Antidepressant prescribing in nursing homes: is there a place for tricyclics?

S Borson, J M Scanlan, K Doane, S Gray
International Journal of Geriatric Psychiatry 2002, 17 (12): 1140-5

OBJECTIVE: To deduce a model describing physicians' choice of antidepressants for treating elderly nursing home patients.

METHODS: Subjects were geriatric residents of 137 skilled nursing facilities who regularly received an antidepressant medication for at least one month (n = 3,440, 28% of all residents). Reasons for prescribing antidepressants and physicians' diagnoses of depression and dementia were identified by medical record audit. Residents were grouped by dementia and antidepressant target symptoms (depression, or one or more non-psychiatric symptoms, i.e. insomnia, pain, incontinence, itching).

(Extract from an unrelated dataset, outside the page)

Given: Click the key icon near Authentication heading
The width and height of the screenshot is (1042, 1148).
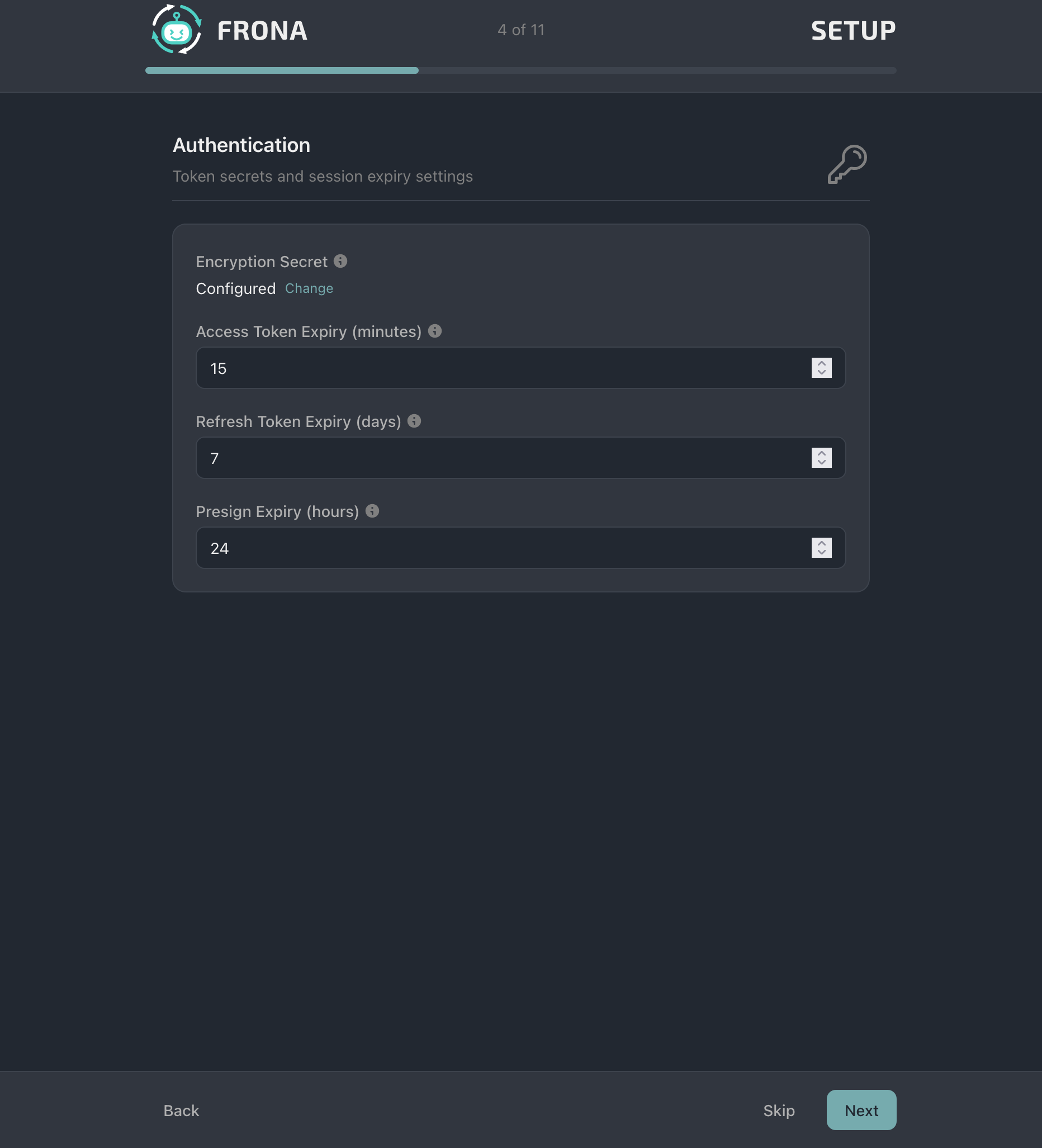Looking at the screenshot, I should 847,165.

RESULTS: Selective serotonin reuptake inhibitors (SSRIs) were prescribed preferentially over tricyclic antidepressants (TCAs) for treating depression in both demented and non-demented residents, but TCAs were nine times more likely to be prescribed for treating non-psychiatric target symptoms alone. When non-psychiatric target symptoms were present without depression or dementia, both amitriptyline and nortriptyline prescribing was increased, but amitriptyline appeared to be the antidepressant of choice. In all subgroups examined, its use was two to five times more prevalent when such symptoms were present. In patients with dementia, amitriptyline prescribing declined whether or not non-psychiatric target symptoms were present, but nortriptyline prescribing did not; nortriptyline was three times more likely than amitriptyline to be prescribed in the presence of dementia.

CONCLUSIONS: Physicians prescribe anticholinergic TCAs principally to treat common non-depressive symptoms in nursing home residents, preferring SSRIs for uncomplicated depression and depression with dementia. They tend to avoid prescribing anticholinergic TCAs other than nortriptyline when they recognize a patient as demented. The data suggest that physicians employ a decision model for antidepressant prescribing that simultaneously recognizes the utility of TCAs in treating non-psychiatric symptoms and the anticholinergic vulnerability of older, especially demented, patients. Whether or not this model leads to optimal patient management requires further study.